The surgeon general indicated that he envisions the warning as a label warning users of the potential mental health harms of websites and apps.

“A warning label from the surgeon general, which requires Congressional intervention, would periodically remind parents and teens that social media has not been proven safe,” he wrote.

In 1965, following then-Surgeon General Luther L. Terry's landmark report linking cigarette smoking to lung cancer and heart disease, Congress required warning labels for cigarette packages, the first of which read: “Caution: Cigarette smoking can be dangerous to your health”.

Murthy stated in the op-ed: “Evidence on tobacco labeling shows that surgeon general warnings can increase awareness and change behavior.”

However, he also recognized the limitations and assured that a label alone would not make social networks safe.

Congress, the companies behind social media, parents and others involved can take steps to mitigate risks, ensure a safer online experience and protect children from potential harm, he wrote.

In the op-ed, Murthy linked the amount of time spent on social media to the increased risk of children experiencing anxiety and depression.

The American Psychological Association stated that adolescents spend almost five hours a day on platforms such as YouTube, TikTok and Instagram. In a 2019 study, that body found that the proportion of young adults with suicidal thoughts or other similar effects increased 47% from 2008 to 2017, when social media use skyrocketed among that group.

And that was before the pandemic triggered greater virtual isolation in the United States. In early 2021, amid COVID-19 lockdowns, Murthy called on social media platforms to “proactively improve and contribute to the mental health and well-being of our children.”

In January, at a Senate Judiciary Committee hearing on the impact of social media on young people, Meta CEO Mark Zuckerberg apologized to parents who reported that Instagram contributed to the suicide or abuse of their children.

“I am very sorry for everything they have been through,” he said. “It's awful. “No one should have to go through what their families have suffered.”

US Surgeon General Dr. Vivek Murthy

“I am very sorry for everything they have been through,” he said. “It's awful. “No one should have to go through what their families have suffered.”

A public health warning issued by the surgeon general on mental health and social media published last year cited research that said its potential harms included exposure to violent and sexual content and bullying, harassment and humiliation about personal appearance.

“Social media use is jeopardizing too many children's sleep and the valuable time they spend in person with their family and friends,” Murthy said when announcing the health recommendation.

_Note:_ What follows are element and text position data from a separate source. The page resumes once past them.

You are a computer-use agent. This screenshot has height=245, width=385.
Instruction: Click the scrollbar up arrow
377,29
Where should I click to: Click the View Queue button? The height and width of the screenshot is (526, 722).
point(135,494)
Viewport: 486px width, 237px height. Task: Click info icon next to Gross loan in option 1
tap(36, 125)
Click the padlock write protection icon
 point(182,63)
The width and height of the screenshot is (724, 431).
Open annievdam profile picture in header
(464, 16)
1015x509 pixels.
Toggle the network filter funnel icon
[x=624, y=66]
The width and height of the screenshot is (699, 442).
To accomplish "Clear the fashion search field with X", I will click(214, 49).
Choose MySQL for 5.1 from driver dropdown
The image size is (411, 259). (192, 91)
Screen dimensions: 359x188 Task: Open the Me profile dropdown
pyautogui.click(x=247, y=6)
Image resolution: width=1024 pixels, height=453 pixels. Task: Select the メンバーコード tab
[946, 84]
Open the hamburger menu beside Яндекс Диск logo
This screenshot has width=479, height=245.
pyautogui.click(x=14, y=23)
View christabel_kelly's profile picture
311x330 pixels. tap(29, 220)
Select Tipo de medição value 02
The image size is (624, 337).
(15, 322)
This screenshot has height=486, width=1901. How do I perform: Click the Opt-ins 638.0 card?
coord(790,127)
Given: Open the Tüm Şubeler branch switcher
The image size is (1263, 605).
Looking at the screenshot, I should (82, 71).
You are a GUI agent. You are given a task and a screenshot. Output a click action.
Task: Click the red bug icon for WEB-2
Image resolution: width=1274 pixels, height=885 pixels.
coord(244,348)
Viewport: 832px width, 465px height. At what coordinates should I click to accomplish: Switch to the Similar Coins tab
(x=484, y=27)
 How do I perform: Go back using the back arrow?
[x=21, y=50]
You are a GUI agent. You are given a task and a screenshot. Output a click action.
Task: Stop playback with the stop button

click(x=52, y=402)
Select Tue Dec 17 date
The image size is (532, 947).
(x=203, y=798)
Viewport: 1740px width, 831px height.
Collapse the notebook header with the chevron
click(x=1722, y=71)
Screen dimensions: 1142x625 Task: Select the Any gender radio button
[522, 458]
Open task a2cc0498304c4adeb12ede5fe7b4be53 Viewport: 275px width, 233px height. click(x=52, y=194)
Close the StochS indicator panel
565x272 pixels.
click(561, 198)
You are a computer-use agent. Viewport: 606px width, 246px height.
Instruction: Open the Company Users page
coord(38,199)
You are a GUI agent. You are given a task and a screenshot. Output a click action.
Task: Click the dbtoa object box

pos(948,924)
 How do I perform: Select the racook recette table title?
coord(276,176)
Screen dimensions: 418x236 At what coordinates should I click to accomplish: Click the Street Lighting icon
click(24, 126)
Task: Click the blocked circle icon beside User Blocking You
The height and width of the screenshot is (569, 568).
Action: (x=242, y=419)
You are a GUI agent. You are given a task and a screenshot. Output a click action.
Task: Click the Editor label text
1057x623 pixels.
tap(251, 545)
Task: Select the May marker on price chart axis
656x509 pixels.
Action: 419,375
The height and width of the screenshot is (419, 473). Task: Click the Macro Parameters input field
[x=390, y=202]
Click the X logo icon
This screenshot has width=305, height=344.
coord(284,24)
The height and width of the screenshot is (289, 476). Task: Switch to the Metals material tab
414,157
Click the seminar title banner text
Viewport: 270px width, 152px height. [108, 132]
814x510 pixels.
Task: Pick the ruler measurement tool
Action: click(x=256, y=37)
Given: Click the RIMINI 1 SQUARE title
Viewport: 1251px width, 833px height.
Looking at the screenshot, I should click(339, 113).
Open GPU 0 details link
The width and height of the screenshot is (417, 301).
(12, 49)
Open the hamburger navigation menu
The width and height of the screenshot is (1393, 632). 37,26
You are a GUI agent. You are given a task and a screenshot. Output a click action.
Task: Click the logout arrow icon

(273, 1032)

At a conference on the youth mental health crisis last month, Murthy insisted: “It is no longer part of the culture for people to talk to each other.”

Murthy has been careful to point out that research on the impact of social media is inconclusive, with much of it finding correlations between time spent online and negative effects on mental health, but without establishing cause and effect. effect.

“More research is needed to fully understand the impact of social networks,” he said in 2023.

He has even recognized that social networks can help teenagers find companionship, connection and a place to express themselves.

The companies responsible for the world's most popular social media platforms have not yet responded to the surgeon general's op-ed.

If you or someone you know may be at risk, to the number of the suicide prevention line, which offers free support, and confidential 24 hours a day, seven days a week.